Едва мы скойлали снасти и
ждали уже команды «Подвахтенные вниз!», когда грот-бом-брамсель вырвало из сезней,
сдуло под ветер, и он заполоскал с такой силой, что мачту затрясло, словно
прут. Кому-то надо было действовать: то ли убрать бом-брамсель, то ли срезать
его, иначе мачта неизбежно переломилась бы. Один за другим людей из вахты
правого борта посылали наверх, но те ничего не могли сделать. Тогда долговязый
Джон-француз, старший вахты правого борта (и лучший матрос, когда-либо вступавший
на палубу судна), взбежал наверх и с помощью своих длинных рук и ног сумел
все-таки после жестокого единоборства с неистово бьющимся у нока парусом (к
тому же над его головой буквально развевался на ветру топсель) усмирить его и
принайтовать длинным плетеным сезнем. Раза два его едва не стряхнуло вниз,
но он был настоящим матросом, каждый палец у него не уступал по цепкости
рыболовному крюку. Плотно обвязав парус, он приготовил рей к спуску, что
оказалось долгим и трудным делом — ему приходилось прерываться и по нескольку
минут удерживать его что есть мочи, ибо судно закренивало и бросало так, что
временами на этой высоте нельзя было пошевелить даже пальцем.
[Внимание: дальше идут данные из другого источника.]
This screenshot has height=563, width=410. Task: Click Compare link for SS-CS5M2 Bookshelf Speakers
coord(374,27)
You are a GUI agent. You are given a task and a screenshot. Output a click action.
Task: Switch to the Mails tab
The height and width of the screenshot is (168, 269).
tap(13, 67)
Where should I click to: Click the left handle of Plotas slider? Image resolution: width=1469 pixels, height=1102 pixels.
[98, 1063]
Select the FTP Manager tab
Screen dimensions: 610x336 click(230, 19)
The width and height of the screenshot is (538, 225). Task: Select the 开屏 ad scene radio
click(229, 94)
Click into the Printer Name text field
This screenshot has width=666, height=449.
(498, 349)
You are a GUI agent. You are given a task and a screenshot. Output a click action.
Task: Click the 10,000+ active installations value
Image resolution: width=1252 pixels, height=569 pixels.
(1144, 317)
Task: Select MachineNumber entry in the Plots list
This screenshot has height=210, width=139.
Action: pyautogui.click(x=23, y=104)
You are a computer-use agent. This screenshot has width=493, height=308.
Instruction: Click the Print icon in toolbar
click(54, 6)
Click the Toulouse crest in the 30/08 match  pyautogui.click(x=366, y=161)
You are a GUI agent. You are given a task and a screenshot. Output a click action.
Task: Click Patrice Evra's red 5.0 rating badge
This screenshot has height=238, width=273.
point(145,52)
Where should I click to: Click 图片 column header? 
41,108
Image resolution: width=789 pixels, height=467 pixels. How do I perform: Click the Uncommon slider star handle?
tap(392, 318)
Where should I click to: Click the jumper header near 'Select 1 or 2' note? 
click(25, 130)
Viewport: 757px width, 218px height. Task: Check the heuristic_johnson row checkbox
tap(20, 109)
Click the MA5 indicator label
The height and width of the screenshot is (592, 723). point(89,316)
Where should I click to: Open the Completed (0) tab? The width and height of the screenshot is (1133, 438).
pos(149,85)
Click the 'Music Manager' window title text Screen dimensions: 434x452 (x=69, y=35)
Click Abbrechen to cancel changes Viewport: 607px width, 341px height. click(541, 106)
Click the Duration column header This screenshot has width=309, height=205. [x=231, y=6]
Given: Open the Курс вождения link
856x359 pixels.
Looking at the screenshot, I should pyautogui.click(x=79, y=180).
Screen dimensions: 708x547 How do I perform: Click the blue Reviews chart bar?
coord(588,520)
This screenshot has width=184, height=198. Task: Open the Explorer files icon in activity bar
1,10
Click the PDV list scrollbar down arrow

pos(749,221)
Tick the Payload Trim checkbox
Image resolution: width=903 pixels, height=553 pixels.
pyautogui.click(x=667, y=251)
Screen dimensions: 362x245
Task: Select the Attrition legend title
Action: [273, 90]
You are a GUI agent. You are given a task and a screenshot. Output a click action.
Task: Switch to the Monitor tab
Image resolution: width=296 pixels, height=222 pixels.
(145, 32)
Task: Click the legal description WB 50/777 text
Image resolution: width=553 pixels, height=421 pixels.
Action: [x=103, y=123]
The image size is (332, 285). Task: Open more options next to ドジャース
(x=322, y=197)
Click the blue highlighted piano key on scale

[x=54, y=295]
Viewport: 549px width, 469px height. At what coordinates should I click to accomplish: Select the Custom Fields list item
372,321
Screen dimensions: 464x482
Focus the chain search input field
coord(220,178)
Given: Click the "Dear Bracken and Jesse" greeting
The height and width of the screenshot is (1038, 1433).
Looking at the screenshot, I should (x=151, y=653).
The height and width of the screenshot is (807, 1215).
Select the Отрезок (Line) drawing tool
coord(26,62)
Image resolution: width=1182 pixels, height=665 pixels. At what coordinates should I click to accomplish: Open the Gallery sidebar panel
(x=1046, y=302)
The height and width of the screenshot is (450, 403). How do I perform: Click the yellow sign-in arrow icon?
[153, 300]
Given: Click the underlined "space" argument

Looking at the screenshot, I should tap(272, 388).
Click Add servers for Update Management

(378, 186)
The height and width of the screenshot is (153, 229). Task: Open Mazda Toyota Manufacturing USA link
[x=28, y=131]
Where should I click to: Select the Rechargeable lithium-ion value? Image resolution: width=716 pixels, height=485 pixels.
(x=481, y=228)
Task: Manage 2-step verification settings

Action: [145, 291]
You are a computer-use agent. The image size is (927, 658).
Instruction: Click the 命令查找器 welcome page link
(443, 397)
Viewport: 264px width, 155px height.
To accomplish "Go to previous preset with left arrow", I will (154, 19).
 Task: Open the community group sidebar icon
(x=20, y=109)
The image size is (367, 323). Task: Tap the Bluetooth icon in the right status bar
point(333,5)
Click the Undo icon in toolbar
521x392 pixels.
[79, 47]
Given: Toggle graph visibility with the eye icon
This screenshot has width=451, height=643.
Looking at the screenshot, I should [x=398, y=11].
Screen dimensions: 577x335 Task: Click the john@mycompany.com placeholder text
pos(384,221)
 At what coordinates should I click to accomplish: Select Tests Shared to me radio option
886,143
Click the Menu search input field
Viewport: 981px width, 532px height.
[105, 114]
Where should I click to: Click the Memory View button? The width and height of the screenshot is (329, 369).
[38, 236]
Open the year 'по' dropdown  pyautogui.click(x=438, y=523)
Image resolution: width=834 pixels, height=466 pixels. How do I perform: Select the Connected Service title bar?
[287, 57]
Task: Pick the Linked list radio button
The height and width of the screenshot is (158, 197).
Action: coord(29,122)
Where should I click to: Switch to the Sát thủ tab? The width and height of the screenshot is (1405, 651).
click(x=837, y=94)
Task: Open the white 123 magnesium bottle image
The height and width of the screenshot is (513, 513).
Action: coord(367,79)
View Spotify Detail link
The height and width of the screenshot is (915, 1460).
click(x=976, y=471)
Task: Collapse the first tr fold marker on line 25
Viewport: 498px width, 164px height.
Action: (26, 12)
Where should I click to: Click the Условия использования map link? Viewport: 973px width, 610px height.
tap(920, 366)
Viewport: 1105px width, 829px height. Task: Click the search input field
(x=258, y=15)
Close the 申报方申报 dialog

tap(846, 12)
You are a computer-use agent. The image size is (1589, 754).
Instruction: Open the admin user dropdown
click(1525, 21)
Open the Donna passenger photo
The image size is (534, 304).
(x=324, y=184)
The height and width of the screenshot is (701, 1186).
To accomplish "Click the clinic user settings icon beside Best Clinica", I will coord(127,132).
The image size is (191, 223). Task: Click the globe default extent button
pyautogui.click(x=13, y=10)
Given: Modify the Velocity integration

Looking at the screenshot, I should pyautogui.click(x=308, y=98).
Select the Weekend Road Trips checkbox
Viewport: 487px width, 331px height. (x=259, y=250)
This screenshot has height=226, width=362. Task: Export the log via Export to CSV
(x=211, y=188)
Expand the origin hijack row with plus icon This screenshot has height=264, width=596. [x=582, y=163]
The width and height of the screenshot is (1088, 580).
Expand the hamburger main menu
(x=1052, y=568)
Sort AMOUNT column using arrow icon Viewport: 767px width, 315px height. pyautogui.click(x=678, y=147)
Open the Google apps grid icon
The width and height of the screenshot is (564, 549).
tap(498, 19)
Наконец рей
благополучно спустили вниз, а потом то же самое проделали с фок- и
крюйс-бом-брам-реями. Затем всех снова отправили наверх, и час или два мы
работали, не разгибая спин, закрепляли по-штормовому весь рангоут, снимали
лисельный, бом-брамсельный и топсель-ный такелаж, раскрепляли реи,
обтягивали наветренные бакштаги и производили прочие приготовления к жестокому
шторму. Ночь стояла прекрасная — в меру прохладная для спорой работы и
светлая словно день. Стоило увидеть шторм в такую погоду. Но дуло уже с
ураганной силой. Казалось, ветер вот-вот сдерет нас с реев. Мне еще не
приходилось испытывать такого яростного напора стихии, и все же самое худшее
для матроса во время шторма — это темень и соленый душ.
Спустившись на палубу, мы
огляделись, чтобы разобраться, который час и кому стоять вахту. Рулевой пробил
четыре склянки, и мы выяснили, что вахта правого борта закончилась, а нам осталось
стоять еще полвахты. Соответственно вахта правого борта спустилась вниз и
оставила нам судно на следующие два часа, однако получив указания быть
наготове к вызову наверх.
Только они ушли, как тут
же сорвало и изодрало в полоски фор-стеньги-стаксель. Этот парус невелик, и
можно было управиться с ним собственными силами, не вызывая подвахтенных. Мы
забрались на бушприт, где море то и дело нас накрывало с головой, собрали
остатки парусины и, поскольку судно должно нести хоть какие-то передние
чаруса, принялись готовить другой стаксель. Мы достали новый парус, завели
фалы, шкоты и галсы, а также раксы, затем стали на фал и, отдав найтовы, начали
поднимать. Но прежде чем удалось поднять его до середины штага, он разлетелся в
куски, и, когда мы свертывали фалы, на них не оставалось ничего, кроме
ликтроса. Тем временем на фор-марселе стали появляться широкие прорехи, и,
видя, что грозит парусу, старший помощник отправил нас на рей убрать его. Он не
хотел вызывать для этого подвахтенных, которые и так провели на палубе всю
ночь, и приказал разбудить плотника, парусного мастера, кока и стюарда. С их
помощью после получасовой борьбы мы совладали с парусом и сумели закатать его.
Вот теперь-то ветер по-настоящему подул с ураганной силой.